Unveiling the new feature ‘Process HQ’ as the latest integration into the vendor’s platform on the first day of Appian World, CEO Matt Calkins delivered the pitch, claiming that the feature was capable of enterprise-wide navigation, enabling users to measure any delay or momentary blip in a heads-up display. The tool also optimises, suggesting where improvements can be made to increase efficiency – this latter feature is what Lana Labs brings to the party.
The vendor also claims that its low code no code approach allows customers to make reports or answer questions quickly, without needing to rely on a data expert or developer to build a report.
AI-sprinkled procurement
With over 200 public sector clients worldwide, and many more from enterprise, Beckley believes that Appian “ brings commercial best practices to government and government best practices to the commercial world”.
The fact is, he adds, governments have so much data that in the world of AI sometimes they’re able to innovate in ways that the private sector can’t.
At its event this year, the vendor used AI on government data to launch a free tool aimed at simplifying the procurement process for US federal officials.
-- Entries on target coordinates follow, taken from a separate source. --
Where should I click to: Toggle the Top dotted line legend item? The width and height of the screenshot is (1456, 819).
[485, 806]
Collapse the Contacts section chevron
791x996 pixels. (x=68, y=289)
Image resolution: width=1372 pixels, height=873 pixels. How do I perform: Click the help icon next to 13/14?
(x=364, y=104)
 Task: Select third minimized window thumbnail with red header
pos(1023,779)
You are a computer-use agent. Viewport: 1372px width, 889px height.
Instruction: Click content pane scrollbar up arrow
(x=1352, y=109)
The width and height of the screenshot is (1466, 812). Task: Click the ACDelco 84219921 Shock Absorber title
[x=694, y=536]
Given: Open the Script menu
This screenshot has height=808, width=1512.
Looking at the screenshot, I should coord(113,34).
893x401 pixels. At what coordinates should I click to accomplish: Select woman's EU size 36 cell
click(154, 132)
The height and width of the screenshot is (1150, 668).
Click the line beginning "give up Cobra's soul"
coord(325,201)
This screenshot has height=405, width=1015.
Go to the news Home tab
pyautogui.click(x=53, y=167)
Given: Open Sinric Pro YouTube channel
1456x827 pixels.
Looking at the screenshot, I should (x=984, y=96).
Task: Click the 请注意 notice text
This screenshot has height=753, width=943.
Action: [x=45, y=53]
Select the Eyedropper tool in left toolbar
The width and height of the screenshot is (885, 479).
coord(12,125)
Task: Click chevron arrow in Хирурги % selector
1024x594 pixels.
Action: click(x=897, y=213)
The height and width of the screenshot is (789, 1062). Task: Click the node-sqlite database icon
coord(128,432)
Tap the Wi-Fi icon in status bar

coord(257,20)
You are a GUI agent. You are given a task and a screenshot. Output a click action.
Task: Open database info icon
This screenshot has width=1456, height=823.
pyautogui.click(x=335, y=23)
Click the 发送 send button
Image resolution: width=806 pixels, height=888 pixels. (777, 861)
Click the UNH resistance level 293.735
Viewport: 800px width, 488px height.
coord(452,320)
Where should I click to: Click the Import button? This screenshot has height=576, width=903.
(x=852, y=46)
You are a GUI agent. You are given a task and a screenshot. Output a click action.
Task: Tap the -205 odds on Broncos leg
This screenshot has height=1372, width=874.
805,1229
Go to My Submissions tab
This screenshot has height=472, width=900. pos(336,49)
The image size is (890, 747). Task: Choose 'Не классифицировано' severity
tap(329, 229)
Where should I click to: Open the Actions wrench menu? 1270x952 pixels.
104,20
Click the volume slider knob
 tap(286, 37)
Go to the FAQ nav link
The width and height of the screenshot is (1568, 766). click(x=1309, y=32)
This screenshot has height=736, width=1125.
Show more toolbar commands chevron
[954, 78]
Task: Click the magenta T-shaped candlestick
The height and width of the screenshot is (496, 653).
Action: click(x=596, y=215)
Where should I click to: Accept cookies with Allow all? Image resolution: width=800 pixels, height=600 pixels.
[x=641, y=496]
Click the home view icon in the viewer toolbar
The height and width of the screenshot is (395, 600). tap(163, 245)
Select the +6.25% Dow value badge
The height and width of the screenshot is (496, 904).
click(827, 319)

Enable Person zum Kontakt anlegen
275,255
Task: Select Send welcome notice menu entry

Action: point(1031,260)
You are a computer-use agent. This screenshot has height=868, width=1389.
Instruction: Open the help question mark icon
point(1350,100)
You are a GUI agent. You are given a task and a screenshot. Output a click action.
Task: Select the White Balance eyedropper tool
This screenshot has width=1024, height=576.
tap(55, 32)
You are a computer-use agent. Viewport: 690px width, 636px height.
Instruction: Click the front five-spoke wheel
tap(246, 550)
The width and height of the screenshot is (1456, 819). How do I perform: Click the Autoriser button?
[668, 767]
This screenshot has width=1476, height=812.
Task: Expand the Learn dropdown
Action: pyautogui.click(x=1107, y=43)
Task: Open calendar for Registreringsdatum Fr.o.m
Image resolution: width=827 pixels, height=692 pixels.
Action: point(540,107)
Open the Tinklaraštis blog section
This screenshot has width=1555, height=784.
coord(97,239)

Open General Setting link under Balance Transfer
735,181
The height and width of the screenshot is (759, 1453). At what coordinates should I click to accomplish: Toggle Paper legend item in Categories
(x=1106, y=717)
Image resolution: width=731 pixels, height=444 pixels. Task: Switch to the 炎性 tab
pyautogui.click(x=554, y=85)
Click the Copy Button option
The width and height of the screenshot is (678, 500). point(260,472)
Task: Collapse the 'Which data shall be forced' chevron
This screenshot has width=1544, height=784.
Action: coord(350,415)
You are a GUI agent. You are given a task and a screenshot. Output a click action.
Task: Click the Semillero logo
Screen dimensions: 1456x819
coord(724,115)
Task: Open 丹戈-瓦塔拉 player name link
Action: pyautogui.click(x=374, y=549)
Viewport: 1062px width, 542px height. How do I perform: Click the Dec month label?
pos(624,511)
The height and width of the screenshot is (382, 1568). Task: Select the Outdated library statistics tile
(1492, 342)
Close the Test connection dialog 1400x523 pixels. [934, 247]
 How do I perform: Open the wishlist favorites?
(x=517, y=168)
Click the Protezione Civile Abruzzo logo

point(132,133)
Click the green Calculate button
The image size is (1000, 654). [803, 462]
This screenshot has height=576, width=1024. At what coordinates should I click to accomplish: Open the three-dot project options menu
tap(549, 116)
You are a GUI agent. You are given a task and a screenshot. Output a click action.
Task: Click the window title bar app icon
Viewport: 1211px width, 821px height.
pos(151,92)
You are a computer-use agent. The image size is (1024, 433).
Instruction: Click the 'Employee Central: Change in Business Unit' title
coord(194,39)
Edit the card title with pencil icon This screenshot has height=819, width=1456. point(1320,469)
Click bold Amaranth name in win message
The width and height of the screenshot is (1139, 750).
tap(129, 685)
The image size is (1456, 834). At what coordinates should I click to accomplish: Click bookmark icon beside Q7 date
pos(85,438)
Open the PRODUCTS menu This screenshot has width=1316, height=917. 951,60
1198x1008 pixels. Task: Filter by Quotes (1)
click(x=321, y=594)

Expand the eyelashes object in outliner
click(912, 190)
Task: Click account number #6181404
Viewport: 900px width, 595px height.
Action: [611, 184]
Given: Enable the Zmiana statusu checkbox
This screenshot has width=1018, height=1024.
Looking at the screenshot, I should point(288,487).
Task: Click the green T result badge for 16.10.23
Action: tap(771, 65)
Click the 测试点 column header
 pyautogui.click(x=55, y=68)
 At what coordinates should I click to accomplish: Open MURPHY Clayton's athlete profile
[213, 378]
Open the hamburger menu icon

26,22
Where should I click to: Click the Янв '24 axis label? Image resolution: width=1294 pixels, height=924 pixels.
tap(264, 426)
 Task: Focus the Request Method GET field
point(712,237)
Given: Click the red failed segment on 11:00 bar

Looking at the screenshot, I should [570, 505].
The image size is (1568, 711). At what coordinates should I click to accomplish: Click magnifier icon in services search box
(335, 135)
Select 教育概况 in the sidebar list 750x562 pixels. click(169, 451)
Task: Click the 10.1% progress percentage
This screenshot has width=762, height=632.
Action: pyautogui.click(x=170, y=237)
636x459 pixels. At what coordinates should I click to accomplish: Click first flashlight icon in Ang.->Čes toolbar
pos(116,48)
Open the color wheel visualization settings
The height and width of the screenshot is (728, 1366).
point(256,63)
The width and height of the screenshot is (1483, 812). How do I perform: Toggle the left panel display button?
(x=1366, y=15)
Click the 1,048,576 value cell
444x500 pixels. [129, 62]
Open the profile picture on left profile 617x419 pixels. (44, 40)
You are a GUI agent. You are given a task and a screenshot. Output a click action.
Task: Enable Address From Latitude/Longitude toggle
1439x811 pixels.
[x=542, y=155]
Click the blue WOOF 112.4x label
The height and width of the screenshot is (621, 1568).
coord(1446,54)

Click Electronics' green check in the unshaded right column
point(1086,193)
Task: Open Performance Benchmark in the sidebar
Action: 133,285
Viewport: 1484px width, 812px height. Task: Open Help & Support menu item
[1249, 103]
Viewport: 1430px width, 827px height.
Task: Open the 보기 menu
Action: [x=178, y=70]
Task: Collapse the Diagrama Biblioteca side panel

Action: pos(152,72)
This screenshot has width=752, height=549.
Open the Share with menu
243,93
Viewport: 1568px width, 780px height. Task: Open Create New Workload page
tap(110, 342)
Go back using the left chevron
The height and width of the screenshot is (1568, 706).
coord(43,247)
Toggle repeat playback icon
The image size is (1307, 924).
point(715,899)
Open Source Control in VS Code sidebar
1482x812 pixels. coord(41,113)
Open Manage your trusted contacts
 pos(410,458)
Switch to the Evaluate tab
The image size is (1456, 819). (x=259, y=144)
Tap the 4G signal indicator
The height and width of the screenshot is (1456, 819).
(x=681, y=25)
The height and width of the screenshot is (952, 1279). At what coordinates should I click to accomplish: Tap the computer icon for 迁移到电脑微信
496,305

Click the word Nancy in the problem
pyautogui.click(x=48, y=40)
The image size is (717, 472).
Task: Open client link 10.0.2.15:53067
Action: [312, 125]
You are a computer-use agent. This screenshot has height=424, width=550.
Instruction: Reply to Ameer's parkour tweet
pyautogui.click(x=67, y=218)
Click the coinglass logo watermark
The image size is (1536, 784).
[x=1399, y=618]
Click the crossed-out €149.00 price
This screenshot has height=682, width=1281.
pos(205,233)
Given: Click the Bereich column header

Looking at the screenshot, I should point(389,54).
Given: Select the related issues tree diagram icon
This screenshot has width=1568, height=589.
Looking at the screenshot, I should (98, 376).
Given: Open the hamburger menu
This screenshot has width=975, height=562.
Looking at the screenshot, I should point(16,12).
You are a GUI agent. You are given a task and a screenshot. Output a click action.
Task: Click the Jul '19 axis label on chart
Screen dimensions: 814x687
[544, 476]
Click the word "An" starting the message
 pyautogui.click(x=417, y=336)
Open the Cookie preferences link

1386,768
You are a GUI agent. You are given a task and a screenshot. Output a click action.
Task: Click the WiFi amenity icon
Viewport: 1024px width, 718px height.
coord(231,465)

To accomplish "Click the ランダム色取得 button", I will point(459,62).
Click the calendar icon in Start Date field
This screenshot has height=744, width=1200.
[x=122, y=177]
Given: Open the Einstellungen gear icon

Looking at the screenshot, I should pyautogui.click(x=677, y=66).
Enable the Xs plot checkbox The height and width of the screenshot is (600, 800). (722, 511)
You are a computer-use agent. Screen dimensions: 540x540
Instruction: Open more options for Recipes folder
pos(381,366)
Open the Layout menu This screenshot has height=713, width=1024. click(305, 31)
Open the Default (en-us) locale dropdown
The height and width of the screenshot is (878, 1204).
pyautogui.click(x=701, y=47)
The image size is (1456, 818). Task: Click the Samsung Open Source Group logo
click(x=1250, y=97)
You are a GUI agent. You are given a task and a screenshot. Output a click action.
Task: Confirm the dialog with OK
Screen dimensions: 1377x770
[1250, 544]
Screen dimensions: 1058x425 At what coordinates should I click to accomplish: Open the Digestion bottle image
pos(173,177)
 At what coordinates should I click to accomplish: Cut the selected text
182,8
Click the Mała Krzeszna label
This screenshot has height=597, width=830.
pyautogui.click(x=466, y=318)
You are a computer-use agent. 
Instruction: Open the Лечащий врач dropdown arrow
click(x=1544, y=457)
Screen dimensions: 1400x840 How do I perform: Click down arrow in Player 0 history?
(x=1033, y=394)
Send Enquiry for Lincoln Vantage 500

“It’s targeting the US government but it’s a sign of things to come and it’s really applicable to other domains in the future,” Beckley trails.
He adds that the product is targeted at the US government first, but the vendor hopes to roll it out globally eventually.
With no Appian licence needed, ProcureSight claims to use semantic search to help users track past procurement data; to gain insights from past procurements as well as accelerating procurement creation and documents.
“What we’ve done is used AI to search through the mass of government data on everything that’s bought – on the solicitations of what was wanted ; and then who won the contract, how was it purchased; was it a firm fixed price contact or a time and materials contact; what type of contract was it, and who won it,” Beckley explains.
“So now if I need to buy more pens, I can see who else has bought pens and who they used, what vendor they bought from and what they paid and whether they are happy with that delivery.
“That’s a trivial example – most of what the government buys is very complicated and so being able to follow in the footsteps of acquisitions that have gone before allows for a much better definition of requirements and better buying and better outcomes,” he adds.
Noting that the US government buys “$2 trillion worth of stuff” every year, he adds that even to do a little bit better “is going to save billions.”